ここでは歯医者さんに相談する前に知っておきたい、歯科治療の基本情報をご紹介します。
セルフ歯磨きじゃ取れないもの?歯医者さんで歯石取り(歯石除去)
歯医者さんに行って「歯石取りますね」と処置を頂いて、痛かった方も、痛くなかった方もいらっしゃるでしょう。(歯石が多い場合、痛い方が多いようです)とにもかくにも終わった後のあの爽快感!何かを成し遂げたかのような気すらしますよね?以下、歯石取り(歯石除去)について詳しくご説明いたします。
歯の石?歯石(しせき)ってなんだろう?
歯石とは、歯についた汚れや細菌である歯垢(プラーク・バイオフィルム)が、口内の唾液に含まれるカルシウムなどの成分と結合して石灰化したものをさします。文字通り、石のように固くなる場合もあり、細菌の温床になるといわれます。歯磨きで磨き残してしまった歯垢は、大体48時間で歯石へと変化するといわれています。
歯石と歯垢(しこう)はどう違う?
歯の表面を指で触った時にネバッとしたものが付くことがありますが、このネバネバが歯垢(プラーク・バイオフィルム)です。食後だいたい4~8時間ほどで食べ残しは歯垢に変化します。実際は難しいですが、毎食後の歯磨きを徹底すると歯垢の予防は可能なのです。
歯垢は細菌の集合体であり、1gあたり1千億個以上の細菌があるといわれています。歯垢は歯磨きで除去することができるのですが、除去しきれなかった「歯垢」が、歯磨きでは取ることができない「歯石」となるのです。
歯石を放置するとどうなるの?
歯石は細菌の温床といわれ、その細菌が歯についてしまうと「虫歯」、歯茎についてしまうと「歯周病」、また口臭などの原因になってしまうようです。また、歯石を長い時間放置してしまうと、付着している菌が口から身体全身へまわってしまい、動脈硬化や糖尿病による脳梗塞、心筋梗塞など、生命をおびやかしかねない重篤な全身疾患へとつながってしまうことがあるようです。
歯石は歯医者さんでしかとれません
「歯磨きをしっかりして歯石を自分で取りたい!」と思いますよね?しかし実のところ、歯石は自分で行う歯磨きでは取れるものではなく、歯医者さんに行くしか除去方法はないのです。

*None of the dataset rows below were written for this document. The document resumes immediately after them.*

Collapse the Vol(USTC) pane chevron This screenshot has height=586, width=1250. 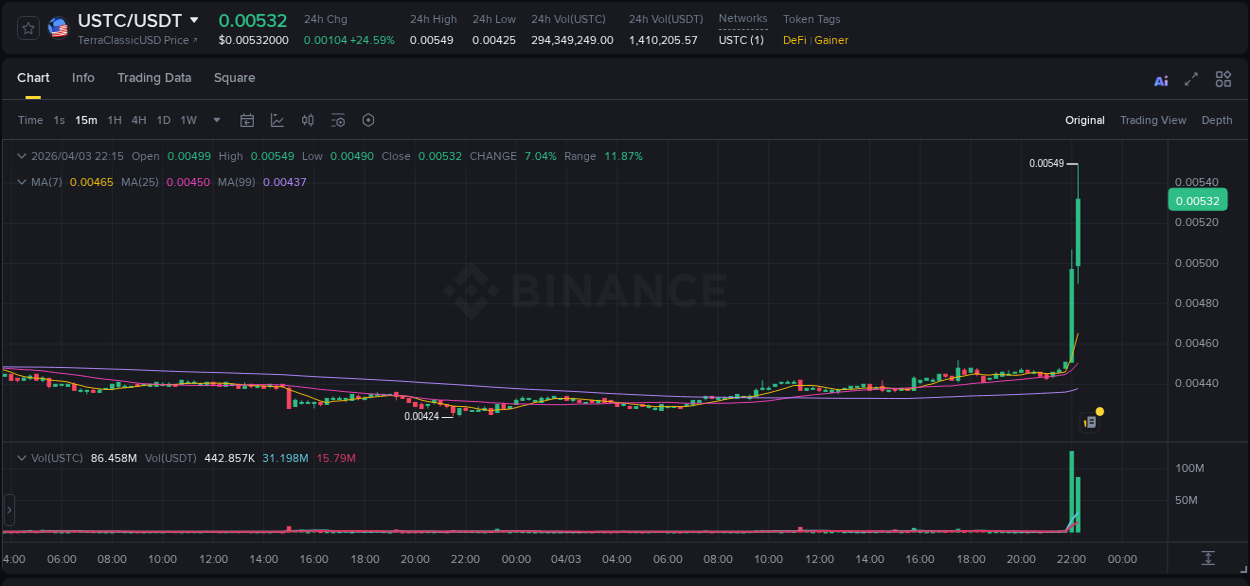coord(21,457)
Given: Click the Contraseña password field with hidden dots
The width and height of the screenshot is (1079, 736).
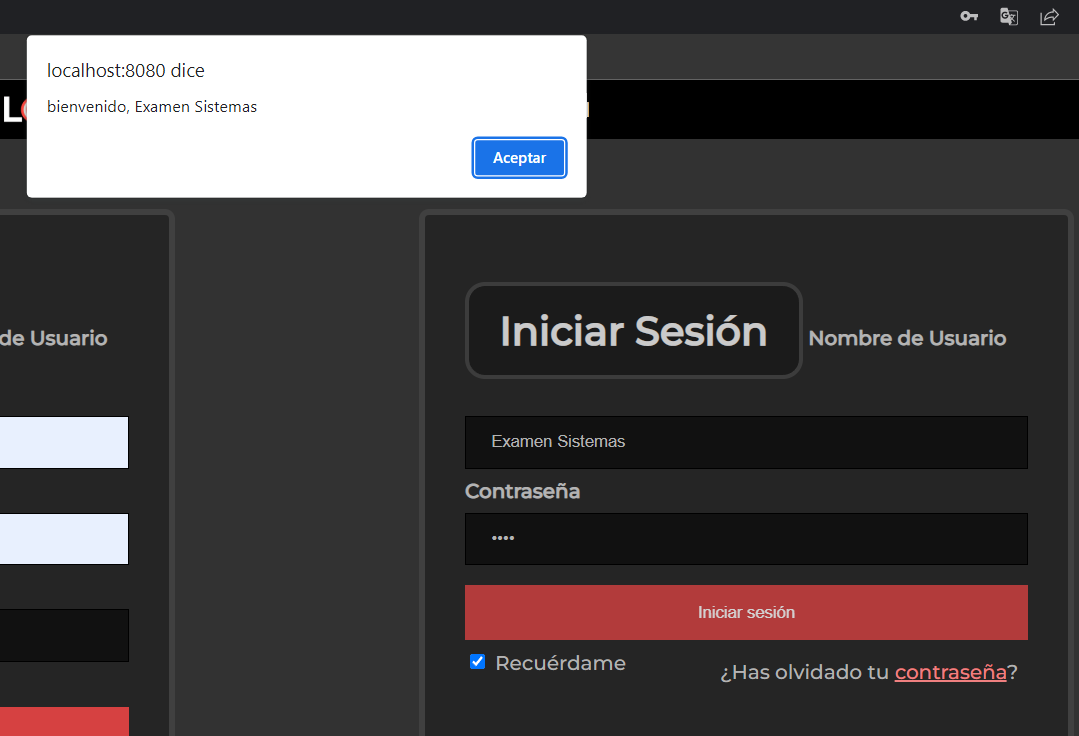Looking at the screenshot, I should click(746, 538).
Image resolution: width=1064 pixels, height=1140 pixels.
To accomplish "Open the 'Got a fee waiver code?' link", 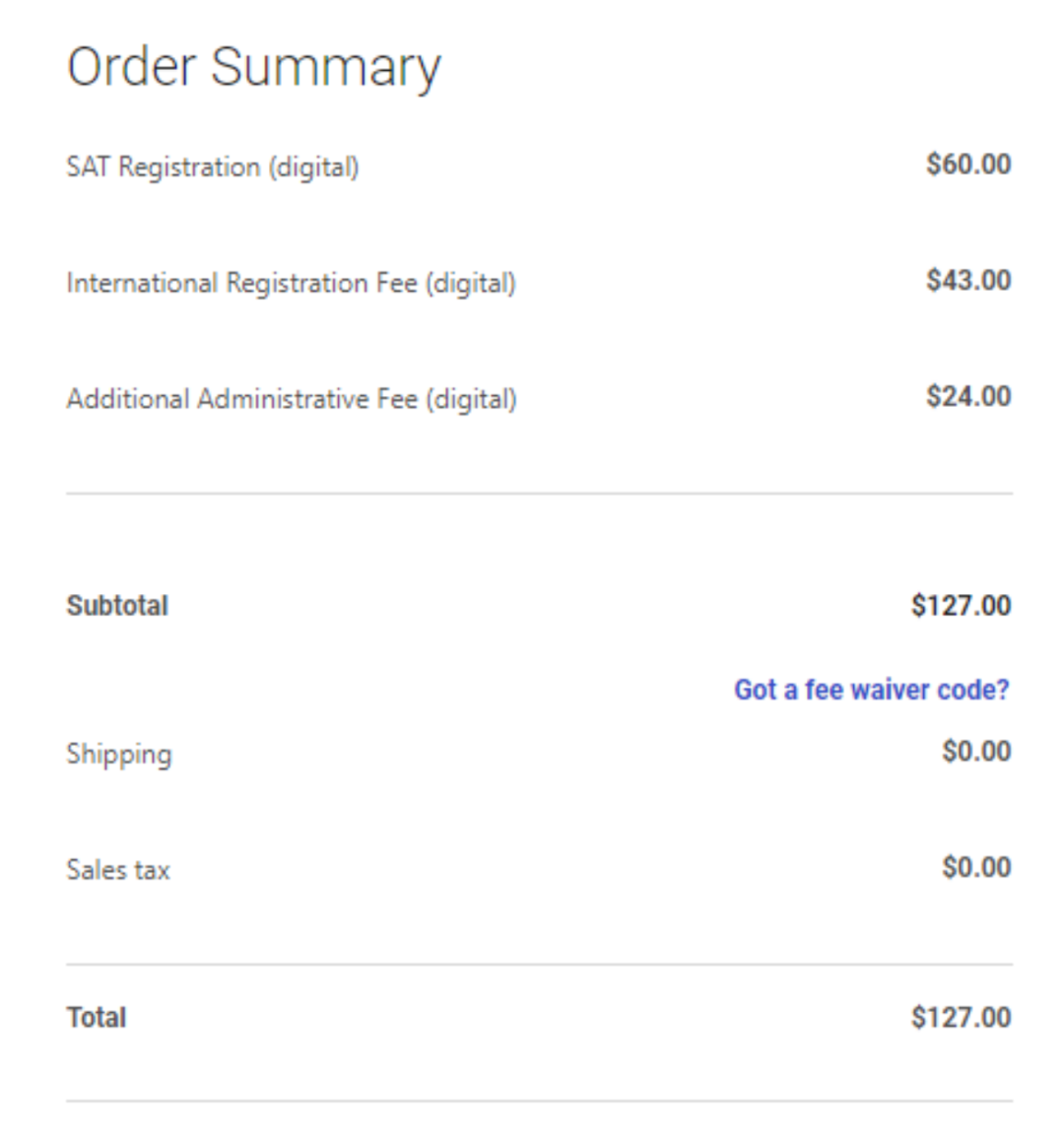I will tap(872, 690).
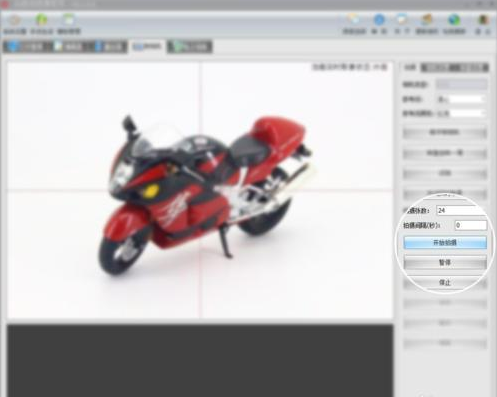Open the second white dropdown in the right panel
The image size is (497, 397).
460,99
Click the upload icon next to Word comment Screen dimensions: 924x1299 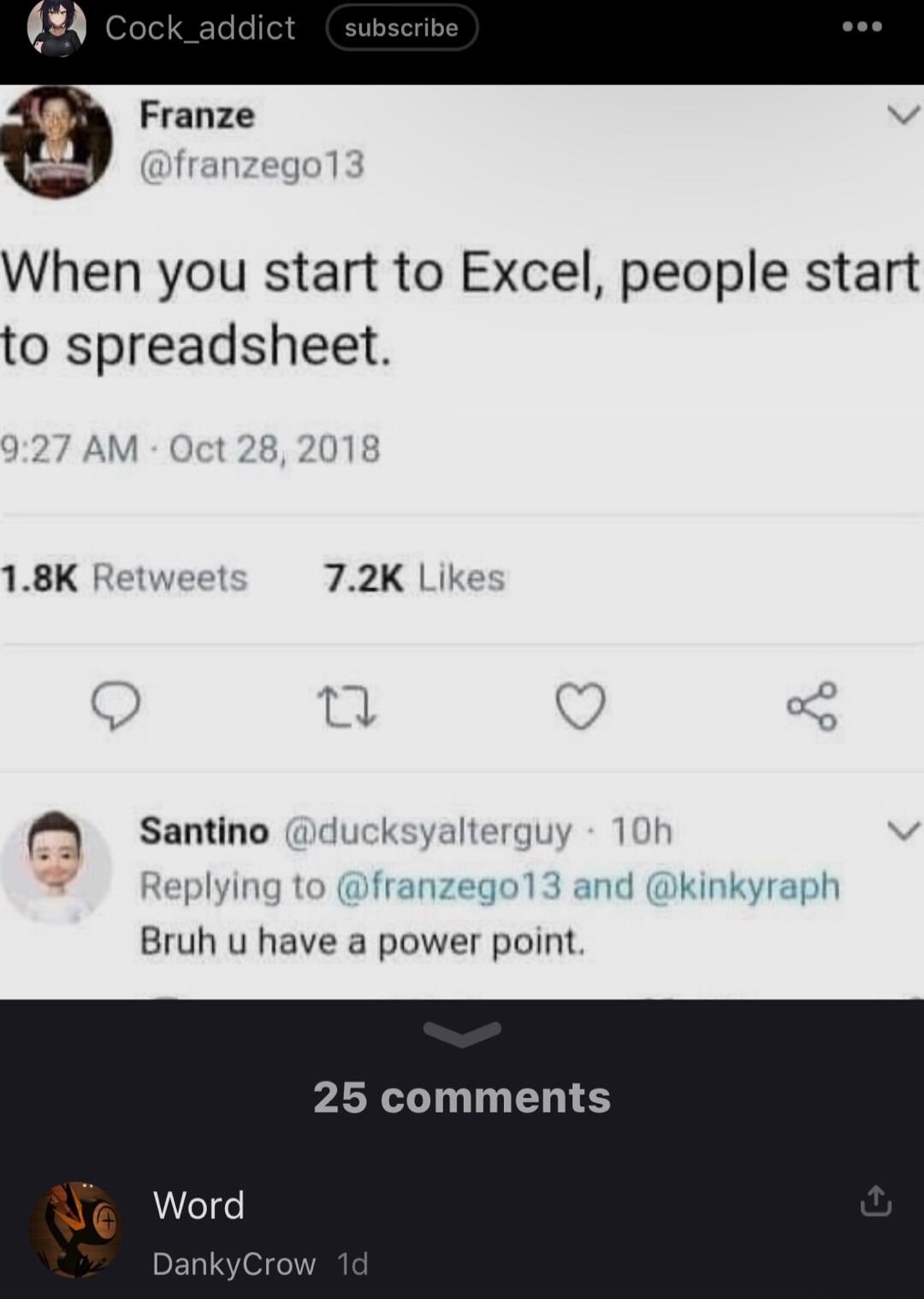coord(874,1201)
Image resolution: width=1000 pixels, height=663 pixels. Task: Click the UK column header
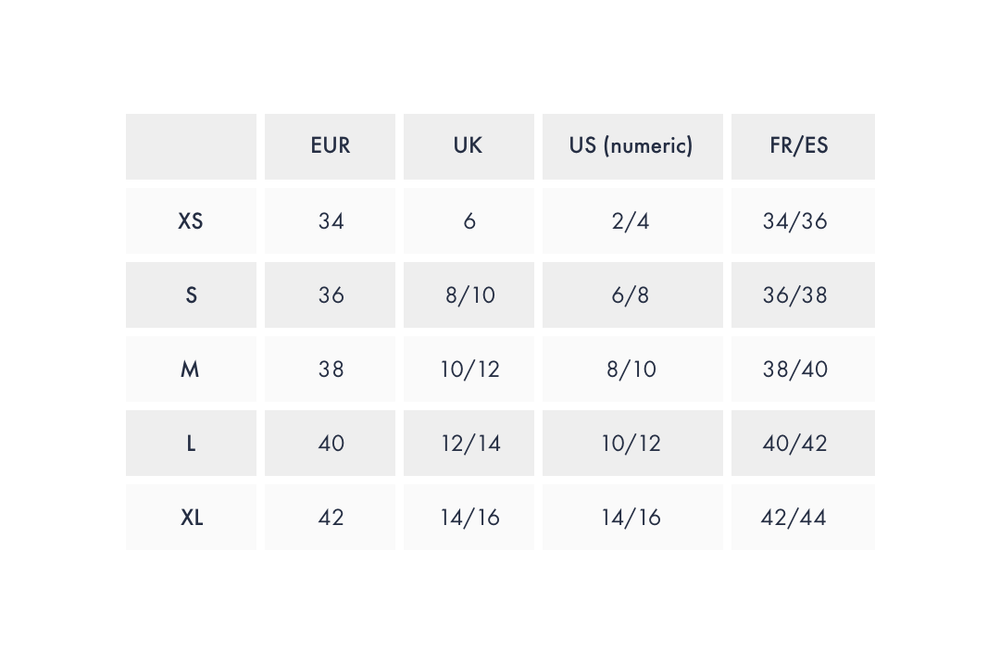pos(468,146)

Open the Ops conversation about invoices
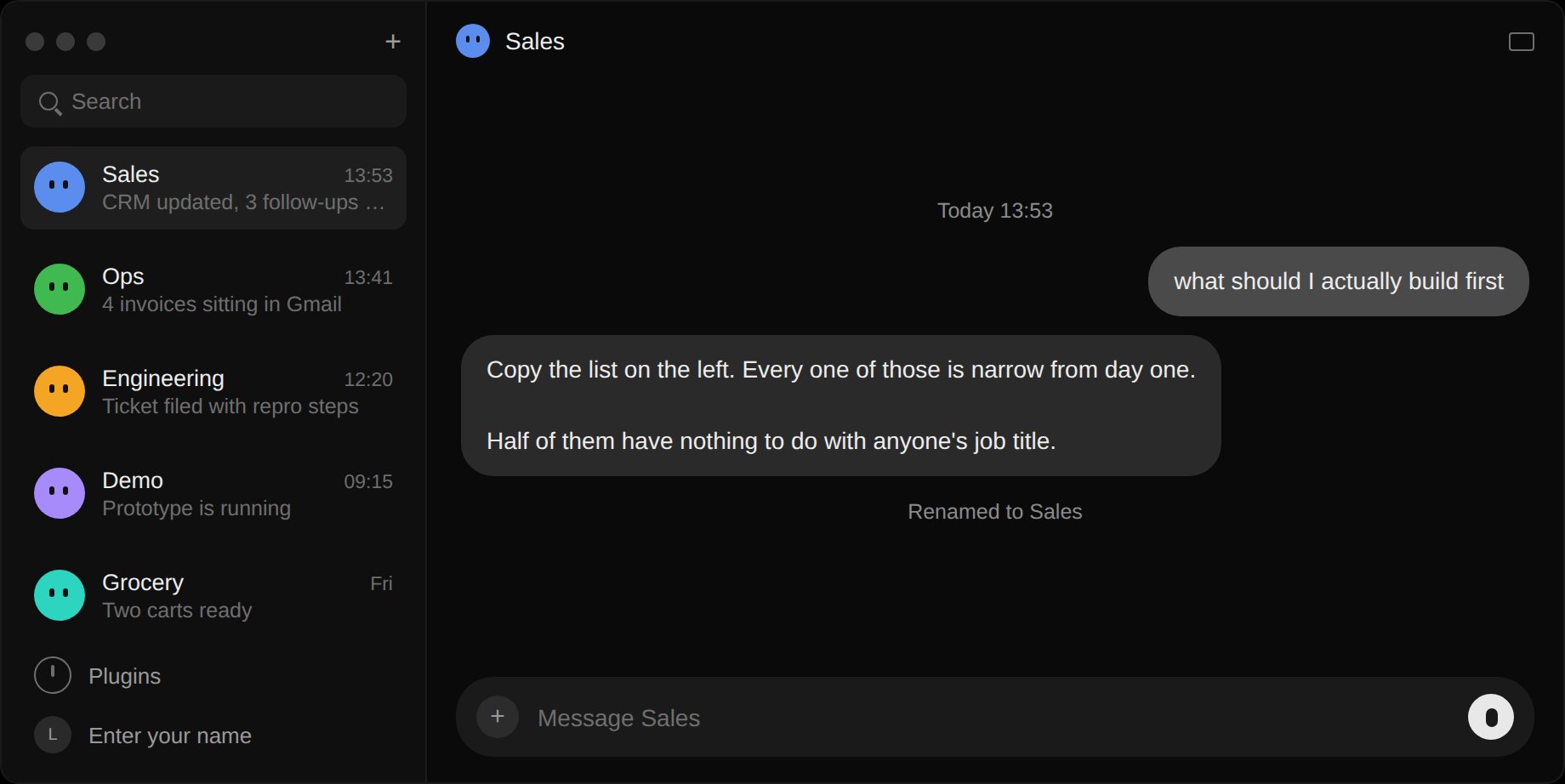pyautogui.click(x=213, y=290)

特別な機器を使い、歯科衛生士・歯科医に取ってもらうしかないのです。歯垢は毎日の歯磨きで取り除くことができるのですが、石灰化してしまった歯石になってしまうと、セルフケアでは除去できません。ご自分で無理にやろうとしてしまうと歯茎などを傷める原因になるので、必ず歯医者さんに行って処置をしてもらいましょう。
歯石取り後、歯医者さんに予防をしてもらおう
歯医者さんの歯石取りでは、除去後のきれいになった歯に、処置以降に歯石がつきにくくなるように予防措置を行ってもらうことが可能です。歯の表面に細かい小さな傷などがあると、細菌や汚れ、磨き残しの食べ物などが入り込み、歯垢の発生、そして歯石の付着につながってしまいます。その傷などに専用の薬剤を用いて、表面を平らに整えてもらう処置が予防措置です。
歯石取りにはどんな種類がある?費用は?
スケーリング
歯茎から露出している歯についた、多少柔らかくて黄色みのある歯石を、スケーラーという鋭利な刃が付いたフック状の器具を用いて、除去するのが「スケーリング」です。きちんと歯磨きができている人であったり、定期的に歯石取りの処置を受けているような人の場合、スケーリングのみで歯石取りは対応可能なようです。ただし、保険治療では一度の来院での口内全体の歯石取りの処置を行うことは認められていないため、上の歯と下の歯、2回の通院に分けて処置をおこなうことになります。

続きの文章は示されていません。